Cinema history is local history.
Films are produced and distributed across the globe (though not always) but the people showing them are often rooted in place, stewarding buildings of meaningful significance to the community (such as the many town halls or landmark theaters where movies have played). Audiences, too, tend to inhabit local real estate, rarely investing more than fifteen minutes of drive-time to see a movie.
With this in mind, I have visited many towns and cities across New Hampshire to talk about local cinema history. This talk has grown more popular over the years, perhaps due to nostalgia for a cinema experience that is perceived to be on the verge of extinction, as well as because of a renewed commitment among some to restoring a sense of place and its resonant memories to their lives. If cinema history is local history, then the demise of cinema portends much more than just the loss of another small business as the lights go dark at the local theater. Many, it seems, are not yet willing to go gentle into that good night.
Recently, I had the pleasure of giving my UNH Speaker’s Bureau talk “A Theater Near You” at the Wilton Public and Gregg Free Library in Wilton, NH (read news coverage of the event here). The library is a beautiful and historically significant building in a town that is also steeped in cinema history.
In 1912, Young’s Amusement Company began running movie shows in Wilton’s Town Hall, which had been constructed in 1883. Within a few years, they were building a loyal following as well as attracting newcomers through the innovative use of giveaways – live turkeys and “Five Dollar-Bills” (note the location of the hyphen, as opposed to Five-Dollar Bills!) – and special attractions like Synchophone talking pictures and Quincy Adams Sawyer, a “6,000” foot film (about six reels or sixty minutes) presented with film lecturer Theodore Holman in tow to “read” the film aloud for its audience.
Today, after 104 years of nearly continuous operation, the Town Hall Theater continues this tradition of innovative programming and remains a vital hub of cultural exchange for Wilton and the Merrimack Valley, offering a mix of contemporary art and independent films, Hollywood classics, silent era movies with live musical accompaniment, and even the occasional Bollywood film festival. Not to mention some of the best popcorn to be found anywhere.
It is little known, but Wilton also had a second movie theater. David Proctor began running moving picture shows at Depot Hall (situated one floor above his Depot General Store) in 1914, with the theater carrying on at least into the early 1920s.
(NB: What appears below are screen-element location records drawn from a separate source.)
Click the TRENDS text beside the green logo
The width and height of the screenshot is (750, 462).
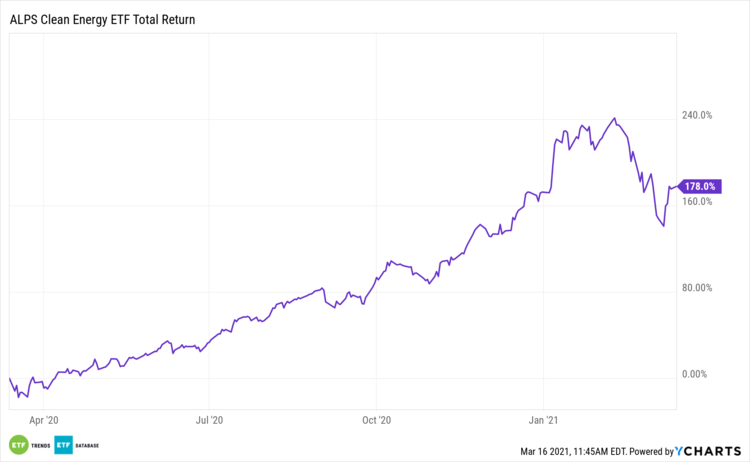[x=39, y=445]
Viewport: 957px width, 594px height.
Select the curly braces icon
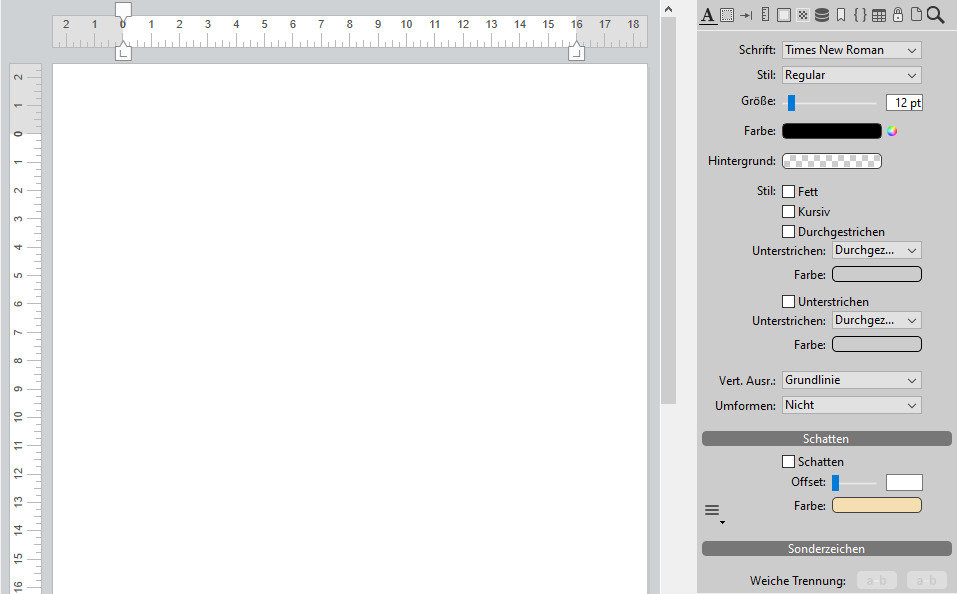point(860,14)
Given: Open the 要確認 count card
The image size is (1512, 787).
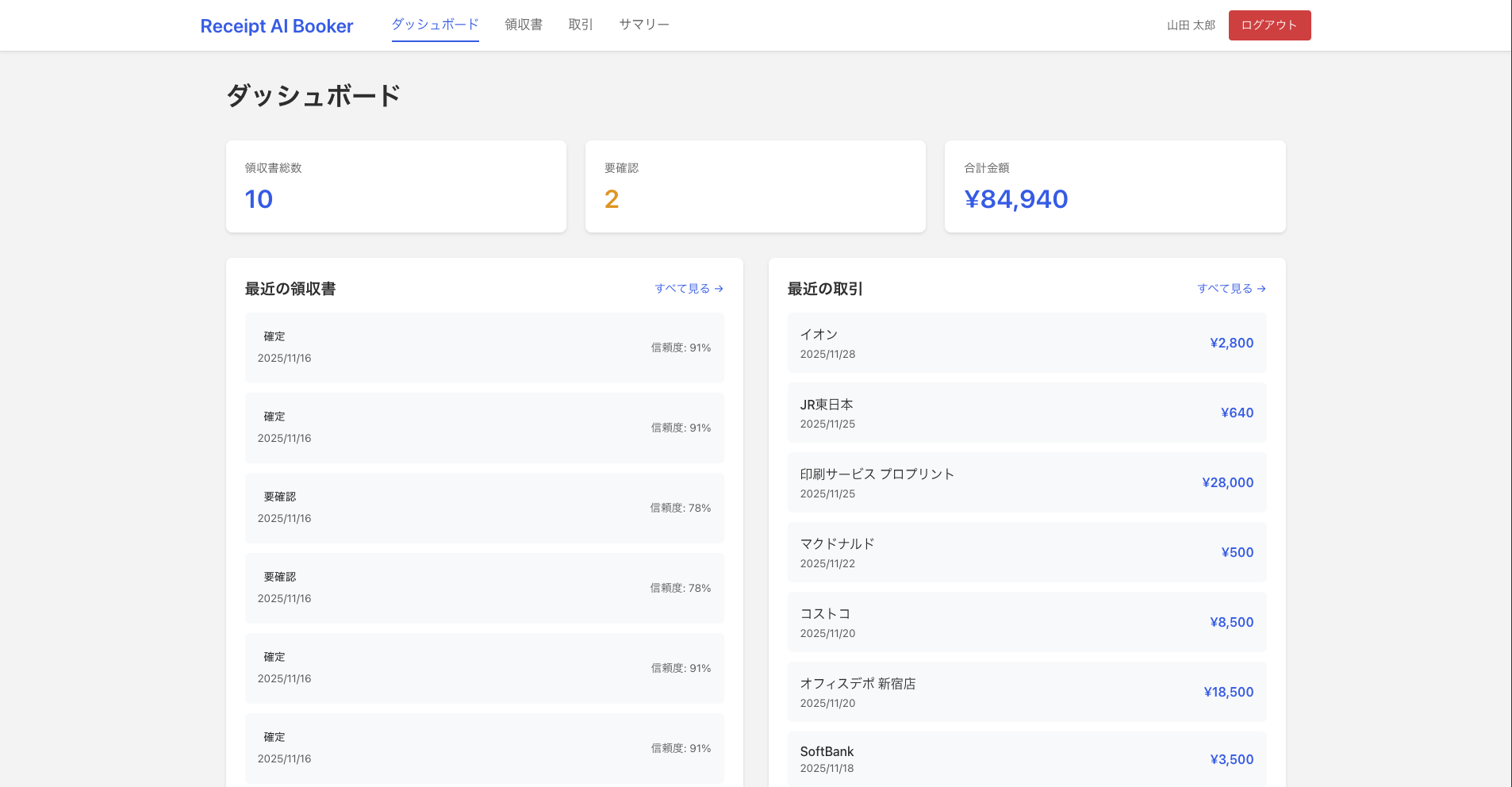Looking at the screenshot, I should [x=754, y=186].
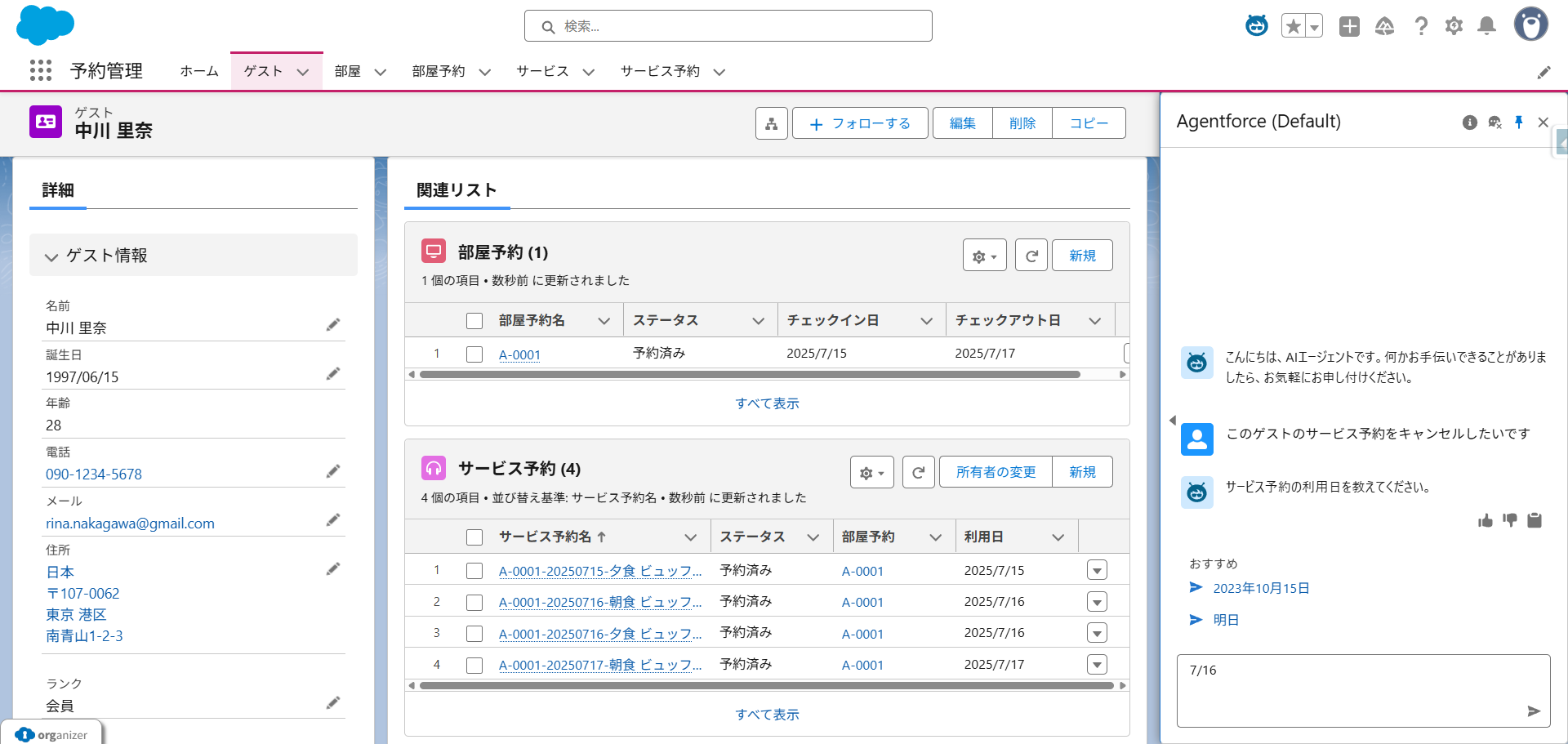Check the box for the 2025/7/16 朝食 reservation
Viewport: 1568px width, 744px height.
474,602
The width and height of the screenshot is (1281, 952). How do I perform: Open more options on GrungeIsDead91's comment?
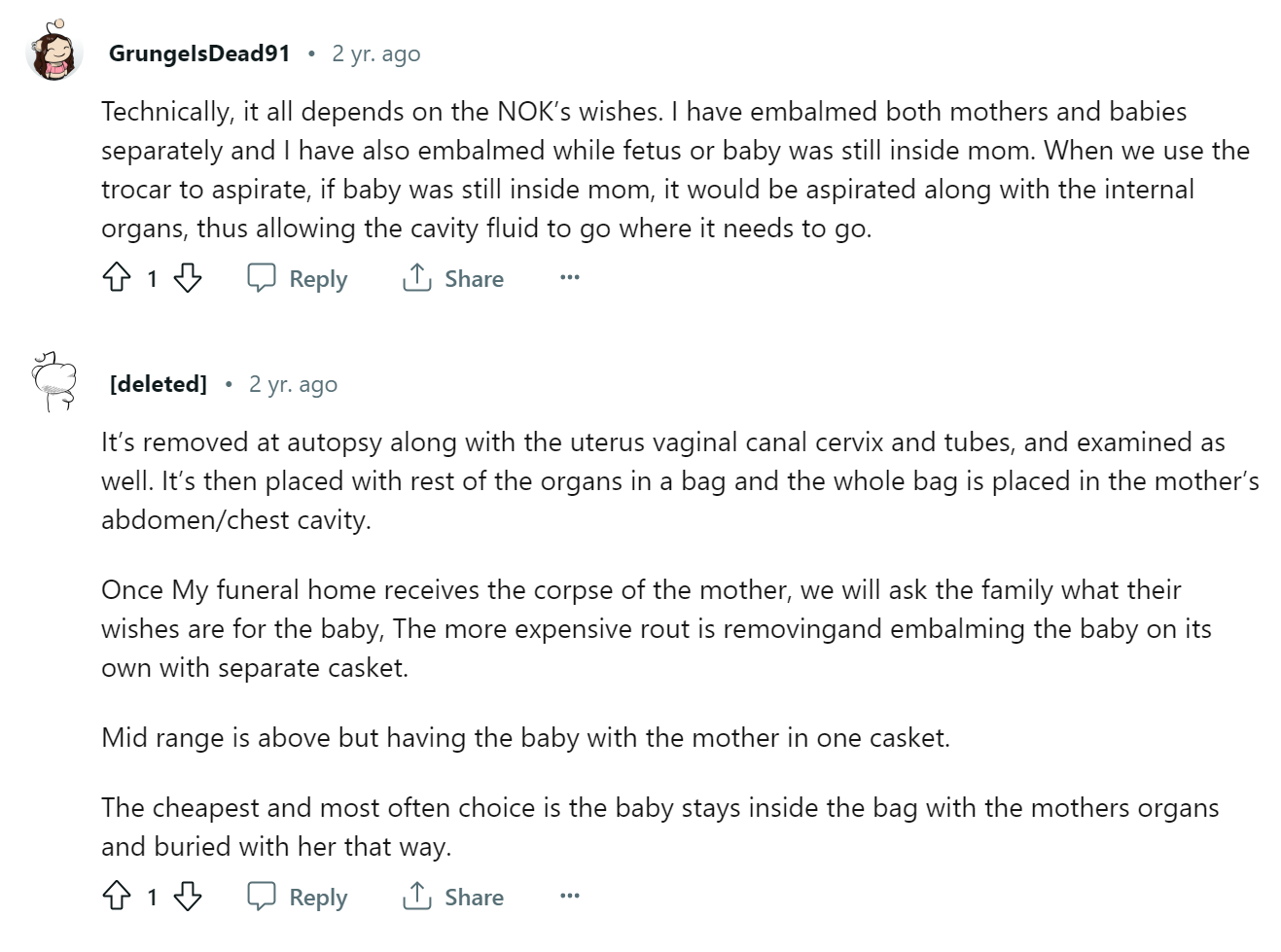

The newspaper noted that Proctor’s shows drew upon the skills of a projectionist – Charles E. Sawyer – from the nearby town of Greenville. Sawyer would go on to have a long career as a film exhibitor, managing shows at the Greenville Town Hall (“Sawyer’s Fairyland Theater”) and elsewhere into the 1930’s. Local sisters Alice and Annie Balmforth, here identified as pianist and ticket seller, would soon become the theater’s co-managers, joining the ranks of other pioneering New Hampshire women (such as May Burnham Richardson in Milford and Lottie Pierce in Manchester) who ran moving picture shows during the 1910’s and 1920’s.
To consider cinema history as local history is to embrace the idea that location matters in defining social and cultural experience. Every time an event is constituted in place it is unique and makes that place different from every other place. Indeed, every ten years, town newspapers across New Hampshire devoted days of coverage to rigorous and sometimes painful civic self-examinations prompted by population trends (for good or ill) as reported by the United States census. No town wanted to become, to borrow Hal Barron’s trenchant phrase, a place reserved only for “those who stayed behind” to be left in the wake of urban modernization. Instead, towns vied to remain vital destinations for new residents and tourists alike. Movies were a key part of this equation and movie theaters mattered not only because they offered routine amenities and escape from social reality but also for precisely the opposite reasons: they magnetized a place into a destination and produced a social reality.
To argue that cinema history is local history isn’t to deny the importance of general aesthetic trends in cinema history, nor to discourage the attempt to develop a comprehensive narrative to explain the medium’s social, cultural and industrial history. Instead, it is an attempt to widen the scope of cinema history to include a broader range of people and places whose stories have much to teach us about the diverse and myriad ways in which movies as a new form of local culture both directed and responded to larger social and cultural changes in American life. In the 1910s and ’20s, these changes were profound, spanning crucial 20th century developments such as the political enfranchisement of women, the growth of competing transportation systems (trains, light rail and automobile), the cultural and economic redistribution of population across villages, towns and cities, and the creation and global expansion of the film industry and “Hollywood” itself.
Dig where you stand; you never know what will turn up and where it will lead.